Not sure why but most of the photos load up totally black? You postings are very interesting and we continue to pray you will stay safe and healthy. K
16th February 2011

Photos
I guess I didn't wait long enough. They came through alright!!! Great viewing!
16th February 2011

How are there no pictures of the most glorious part of the post....the throwing of the silverware? I would expect that to be documented for all eternity...at least we have the written word to imagine the awesomeness that was...
17th February 2011

Want to meet?!
Hey Chad, You keep on posting great stories on this site!! So I decided to come over to New Zealand as well!! No kidding, My boyfriend and I have won a scholarship which starts with a week in New Zealand at 3 March! And of course we take a 2 week holiday after that as well. Let's keep in contact (if you guys want to), maybe you like it when we join you during one of the hikes. We'll be somewhere in between Christchurch and Picton for the scholarship.
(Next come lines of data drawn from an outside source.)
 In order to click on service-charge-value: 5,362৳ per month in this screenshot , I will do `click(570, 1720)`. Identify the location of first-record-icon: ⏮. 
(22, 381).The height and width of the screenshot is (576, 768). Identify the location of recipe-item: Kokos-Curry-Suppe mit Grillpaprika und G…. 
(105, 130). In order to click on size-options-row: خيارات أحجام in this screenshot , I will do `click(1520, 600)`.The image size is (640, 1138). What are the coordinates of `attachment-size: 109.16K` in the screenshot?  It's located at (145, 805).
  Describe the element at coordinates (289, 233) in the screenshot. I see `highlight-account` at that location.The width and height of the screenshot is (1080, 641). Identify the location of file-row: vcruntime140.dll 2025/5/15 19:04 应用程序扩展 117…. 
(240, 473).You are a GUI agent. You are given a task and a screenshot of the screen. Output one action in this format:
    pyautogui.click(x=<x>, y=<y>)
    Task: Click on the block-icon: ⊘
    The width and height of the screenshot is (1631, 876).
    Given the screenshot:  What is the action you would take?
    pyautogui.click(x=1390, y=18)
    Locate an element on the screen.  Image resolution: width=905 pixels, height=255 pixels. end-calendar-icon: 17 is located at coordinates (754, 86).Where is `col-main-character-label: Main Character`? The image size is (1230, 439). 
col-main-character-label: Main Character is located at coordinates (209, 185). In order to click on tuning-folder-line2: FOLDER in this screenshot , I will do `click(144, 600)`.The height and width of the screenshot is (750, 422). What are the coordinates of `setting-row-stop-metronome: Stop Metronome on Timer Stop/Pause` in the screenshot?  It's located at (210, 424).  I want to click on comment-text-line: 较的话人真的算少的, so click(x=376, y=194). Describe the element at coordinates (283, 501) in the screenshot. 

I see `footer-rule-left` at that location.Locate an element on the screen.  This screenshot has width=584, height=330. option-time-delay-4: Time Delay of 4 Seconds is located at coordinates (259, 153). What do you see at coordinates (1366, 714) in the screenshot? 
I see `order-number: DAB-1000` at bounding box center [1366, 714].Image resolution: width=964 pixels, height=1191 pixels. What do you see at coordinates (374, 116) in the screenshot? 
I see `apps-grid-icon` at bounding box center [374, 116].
Just let me know if you like the idea!! Cheers!! Djûke and Henk (from the Netherlands of course)
17th February 2011

I'll be Careful in the future
Chad - after hearing your story with the Israelies, I will be more careful around you, especially when I beat you in tennis!!!
22nd February 2011

unfortunately I was so excited to throw them that we couldn't wait to get the camera out. But you'll just have to enjoy the stories that will be told of it for years to come.
5th March 2011
Photo 4

The state of things
Two studly men and one with a jheri curl. Keep this look going guys!